Raines actually has seen his vote total explode by 157 more votes over the past three elections. So I'd bet this is the year he'll finally top 50 percent for the first time. 'Bout time. It took him three elections just to crack 25 percent.
For those still waffling, let me remind them of this: Raines reached base more times (3,977) than Tony Gwynn, Honus Wagner, Lou Brock, Roberto Clemente or Richie Ashburn. And not one eligible player who reached base as many times as Raines did, and had as high an on-base percentage as he had (.385), is not in the Hall of Fame.
And Bagwell was, in a nutshell, one of the four greatest first basemen of the live-ball era. How many first basemen have strung together a dozen consecutive seasons with an OPS-plus of 130 or better? That answer is two: Bagwell and Lou Gehrig. What other first basemen will you find in the 400-homer, 200-steal club? None. Just him.
And if you need your Hall of Famers to be men who took trips to the hardware store, remember Bagwell owns practically a complete set of baseball hardware: MVP, rookie of the year, Gold Glove, Silver Slugger, Sporting News player of the year. Somehow, he missed the Nobel Peace Prize. Must have been an oversight.

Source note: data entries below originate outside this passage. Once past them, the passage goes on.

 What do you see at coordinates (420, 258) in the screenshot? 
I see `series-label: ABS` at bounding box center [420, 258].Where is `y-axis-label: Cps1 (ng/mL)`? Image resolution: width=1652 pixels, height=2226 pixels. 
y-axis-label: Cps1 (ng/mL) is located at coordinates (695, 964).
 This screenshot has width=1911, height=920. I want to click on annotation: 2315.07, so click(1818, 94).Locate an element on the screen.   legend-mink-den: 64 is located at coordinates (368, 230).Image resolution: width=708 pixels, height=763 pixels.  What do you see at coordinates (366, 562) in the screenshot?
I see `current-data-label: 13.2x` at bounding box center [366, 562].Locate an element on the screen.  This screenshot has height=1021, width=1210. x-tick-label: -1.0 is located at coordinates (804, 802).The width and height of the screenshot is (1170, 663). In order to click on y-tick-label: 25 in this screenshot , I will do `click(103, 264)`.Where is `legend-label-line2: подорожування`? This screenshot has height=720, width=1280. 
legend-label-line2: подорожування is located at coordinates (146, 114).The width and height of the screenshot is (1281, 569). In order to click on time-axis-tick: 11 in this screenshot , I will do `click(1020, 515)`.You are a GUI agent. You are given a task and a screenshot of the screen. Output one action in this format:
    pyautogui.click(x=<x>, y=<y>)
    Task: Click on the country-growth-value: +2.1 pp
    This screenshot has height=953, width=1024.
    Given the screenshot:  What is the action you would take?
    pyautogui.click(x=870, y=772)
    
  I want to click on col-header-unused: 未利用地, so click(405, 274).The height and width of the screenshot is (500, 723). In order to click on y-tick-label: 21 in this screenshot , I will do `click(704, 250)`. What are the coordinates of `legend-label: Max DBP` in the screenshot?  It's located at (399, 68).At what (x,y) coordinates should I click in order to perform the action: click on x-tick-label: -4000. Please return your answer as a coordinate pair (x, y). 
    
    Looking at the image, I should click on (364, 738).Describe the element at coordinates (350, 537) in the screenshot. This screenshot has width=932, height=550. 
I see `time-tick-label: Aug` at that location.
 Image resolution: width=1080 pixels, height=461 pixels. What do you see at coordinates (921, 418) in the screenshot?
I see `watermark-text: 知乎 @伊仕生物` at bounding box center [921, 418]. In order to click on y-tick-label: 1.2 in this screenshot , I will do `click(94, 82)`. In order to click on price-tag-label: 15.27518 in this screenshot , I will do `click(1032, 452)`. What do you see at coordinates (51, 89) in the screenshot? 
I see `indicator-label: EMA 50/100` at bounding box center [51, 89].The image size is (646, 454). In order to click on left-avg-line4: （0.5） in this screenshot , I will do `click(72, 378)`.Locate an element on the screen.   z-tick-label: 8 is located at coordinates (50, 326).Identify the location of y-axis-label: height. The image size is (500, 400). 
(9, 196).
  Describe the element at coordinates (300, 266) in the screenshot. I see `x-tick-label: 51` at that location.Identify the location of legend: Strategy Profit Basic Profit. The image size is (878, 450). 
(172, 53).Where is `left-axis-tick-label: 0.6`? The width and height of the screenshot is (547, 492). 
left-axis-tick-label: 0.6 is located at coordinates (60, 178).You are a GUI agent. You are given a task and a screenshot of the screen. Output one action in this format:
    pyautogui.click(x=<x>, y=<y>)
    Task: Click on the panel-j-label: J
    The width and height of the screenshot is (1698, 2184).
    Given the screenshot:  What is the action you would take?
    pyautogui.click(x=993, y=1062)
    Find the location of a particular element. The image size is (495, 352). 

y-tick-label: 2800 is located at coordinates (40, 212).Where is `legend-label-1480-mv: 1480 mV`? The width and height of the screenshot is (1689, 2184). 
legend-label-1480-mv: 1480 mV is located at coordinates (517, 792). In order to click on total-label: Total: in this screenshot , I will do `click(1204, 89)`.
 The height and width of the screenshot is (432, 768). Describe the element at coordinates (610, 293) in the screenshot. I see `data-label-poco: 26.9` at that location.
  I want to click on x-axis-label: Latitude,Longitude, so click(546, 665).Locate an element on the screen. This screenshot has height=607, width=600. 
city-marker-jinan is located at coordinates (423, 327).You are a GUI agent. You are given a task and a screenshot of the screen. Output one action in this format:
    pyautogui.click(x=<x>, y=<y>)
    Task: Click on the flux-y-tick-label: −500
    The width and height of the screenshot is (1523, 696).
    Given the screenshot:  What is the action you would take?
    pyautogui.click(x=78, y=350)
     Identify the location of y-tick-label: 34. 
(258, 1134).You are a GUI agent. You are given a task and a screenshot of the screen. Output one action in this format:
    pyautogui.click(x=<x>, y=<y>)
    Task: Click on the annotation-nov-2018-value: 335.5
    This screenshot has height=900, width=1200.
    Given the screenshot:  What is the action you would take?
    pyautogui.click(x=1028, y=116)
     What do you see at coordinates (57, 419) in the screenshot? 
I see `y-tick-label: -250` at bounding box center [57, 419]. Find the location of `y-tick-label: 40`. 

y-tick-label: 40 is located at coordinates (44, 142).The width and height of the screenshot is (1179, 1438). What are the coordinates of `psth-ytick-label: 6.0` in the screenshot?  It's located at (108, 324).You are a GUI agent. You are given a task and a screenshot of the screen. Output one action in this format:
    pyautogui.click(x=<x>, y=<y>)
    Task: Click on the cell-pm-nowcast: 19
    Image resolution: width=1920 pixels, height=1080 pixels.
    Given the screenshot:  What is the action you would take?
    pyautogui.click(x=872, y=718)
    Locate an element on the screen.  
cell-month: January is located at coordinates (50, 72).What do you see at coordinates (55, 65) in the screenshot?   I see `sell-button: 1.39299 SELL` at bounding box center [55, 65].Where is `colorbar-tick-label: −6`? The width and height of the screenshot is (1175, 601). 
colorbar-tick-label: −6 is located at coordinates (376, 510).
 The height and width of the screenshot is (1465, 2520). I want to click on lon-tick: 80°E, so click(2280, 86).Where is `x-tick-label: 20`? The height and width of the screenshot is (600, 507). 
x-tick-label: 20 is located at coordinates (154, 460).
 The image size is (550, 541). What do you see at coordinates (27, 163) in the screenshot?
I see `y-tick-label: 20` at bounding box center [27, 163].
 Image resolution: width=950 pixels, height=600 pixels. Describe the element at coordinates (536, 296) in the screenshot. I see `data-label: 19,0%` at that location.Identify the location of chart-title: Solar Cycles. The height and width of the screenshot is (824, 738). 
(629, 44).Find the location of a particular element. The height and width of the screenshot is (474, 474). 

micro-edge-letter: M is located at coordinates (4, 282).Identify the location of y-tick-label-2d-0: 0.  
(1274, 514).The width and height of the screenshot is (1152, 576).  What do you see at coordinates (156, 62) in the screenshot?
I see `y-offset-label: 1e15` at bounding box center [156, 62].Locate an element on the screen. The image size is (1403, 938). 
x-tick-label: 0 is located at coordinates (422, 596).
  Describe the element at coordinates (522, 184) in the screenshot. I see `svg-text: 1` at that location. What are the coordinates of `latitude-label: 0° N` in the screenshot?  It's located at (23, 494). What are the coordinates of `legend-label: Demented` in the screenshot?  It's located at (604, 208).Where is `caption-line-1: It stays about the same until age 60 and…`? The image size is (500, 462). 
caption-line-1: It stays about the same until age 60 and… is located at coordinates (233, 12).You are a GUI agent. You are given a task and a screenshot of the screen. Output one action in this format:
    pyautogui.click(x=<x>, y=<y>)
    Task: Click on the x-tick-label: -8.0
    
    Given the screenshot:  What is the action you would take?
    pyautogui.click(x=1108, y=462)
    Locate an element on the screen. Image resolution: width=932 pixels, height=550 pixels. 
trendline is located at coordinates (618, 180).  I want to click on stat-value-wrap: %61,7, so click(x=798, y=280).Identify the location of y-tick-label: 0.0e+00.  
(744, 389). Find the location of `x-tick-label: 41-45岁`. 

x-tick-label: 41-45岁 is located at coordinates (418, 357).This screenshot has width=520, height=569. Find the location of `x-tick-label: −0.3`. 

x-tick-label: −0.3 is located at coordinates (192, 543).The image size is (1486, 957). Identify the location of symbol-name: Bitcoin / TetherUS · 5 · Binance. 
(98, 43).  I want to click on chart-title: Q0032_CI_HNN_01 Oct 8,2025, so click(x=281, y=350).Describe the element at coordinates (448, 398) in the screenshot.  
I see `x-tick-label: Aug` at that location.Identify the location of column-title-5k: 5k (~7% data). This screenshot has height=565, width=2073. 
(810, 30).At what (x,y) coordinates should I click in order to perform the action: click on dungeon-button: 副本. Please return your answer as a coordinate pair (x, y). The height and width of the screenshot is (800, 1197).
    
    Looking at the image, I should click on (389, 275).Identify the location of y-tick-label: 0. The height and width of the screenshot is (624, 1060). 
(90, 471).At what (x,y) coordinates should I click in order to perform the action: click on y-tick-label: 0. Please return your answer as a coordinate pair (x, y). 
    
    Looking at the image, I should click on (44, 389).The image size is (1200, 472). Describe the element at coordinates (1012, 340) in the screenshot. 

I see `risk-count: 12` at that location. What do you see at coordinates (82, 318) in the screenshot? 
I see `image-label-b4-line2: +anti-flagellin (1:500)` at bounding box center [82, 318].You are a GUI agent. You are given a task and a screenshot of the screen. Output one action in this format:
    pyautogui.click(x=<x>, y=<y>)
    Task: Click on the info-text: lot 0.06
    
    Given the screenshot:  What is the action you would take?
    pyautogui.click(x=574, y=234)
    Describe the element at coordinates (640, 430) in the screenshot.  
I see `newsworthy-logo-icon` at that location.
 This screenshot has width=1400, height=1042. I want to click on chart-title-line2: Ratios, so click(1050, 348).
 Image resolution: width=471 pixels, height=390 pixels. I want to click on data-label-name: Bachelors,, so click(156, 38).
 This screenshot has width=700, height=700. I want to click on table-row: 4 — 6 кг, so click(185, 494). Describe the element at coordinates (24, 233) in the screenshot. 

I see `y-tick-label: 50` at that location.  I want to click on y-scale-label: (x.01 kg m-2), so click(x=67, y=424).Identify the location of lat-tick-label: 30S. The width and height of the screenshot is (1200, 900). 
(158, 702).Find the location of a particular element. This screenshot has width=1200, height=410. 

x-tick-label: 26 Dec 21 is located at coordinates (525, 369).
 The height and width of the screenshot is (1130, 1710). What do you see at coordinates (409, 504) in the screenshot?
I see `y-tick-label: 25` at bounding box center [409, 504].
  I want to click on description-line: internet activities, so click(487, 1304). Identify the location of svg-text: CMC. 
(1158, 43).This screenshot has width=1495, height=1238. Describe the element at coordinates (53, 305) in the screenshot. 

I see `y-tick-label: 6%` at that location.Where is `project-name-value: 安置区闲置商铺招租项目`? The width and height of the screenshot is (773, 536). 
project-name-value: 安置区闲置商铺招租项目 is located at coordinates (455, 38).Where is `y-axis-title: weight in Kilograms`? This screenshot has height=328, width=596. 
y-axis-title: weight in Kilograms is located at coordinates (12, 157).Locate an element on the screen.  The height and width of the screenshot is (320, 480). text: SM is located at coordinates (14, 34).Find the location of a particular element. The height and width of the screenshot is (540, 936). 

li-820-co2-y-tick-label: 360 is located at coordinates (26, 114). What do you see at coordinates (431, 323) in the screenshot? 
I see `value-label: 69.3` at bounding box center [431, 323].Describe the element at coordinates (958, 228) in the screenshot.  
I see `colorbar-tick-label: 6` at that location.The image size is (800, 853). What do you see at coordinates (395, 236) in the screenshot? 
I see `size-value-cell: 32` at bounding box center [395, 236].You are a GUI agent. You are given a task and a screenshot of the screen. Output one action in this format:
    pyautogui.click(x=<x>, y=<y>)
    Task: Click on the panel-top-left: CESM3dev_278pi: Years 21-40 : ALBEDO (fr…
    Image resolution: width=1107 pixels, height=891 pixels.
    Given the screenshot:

So the only reason not to vote for him is -- guess what? -- the usual: Some vague suspicion of something or other, based on no firm evidence, and vehemently denied.
But what the heck. What encapsulates the nightmarish Hall of Fame age we live in better than that -- almost 600 voters, trying to separate what they know from what they think they know from what they know they don't know?
That's no way to run an election. But it has never stopped the Baseball Writers' Association of America before. So here we go again. One. More. Time.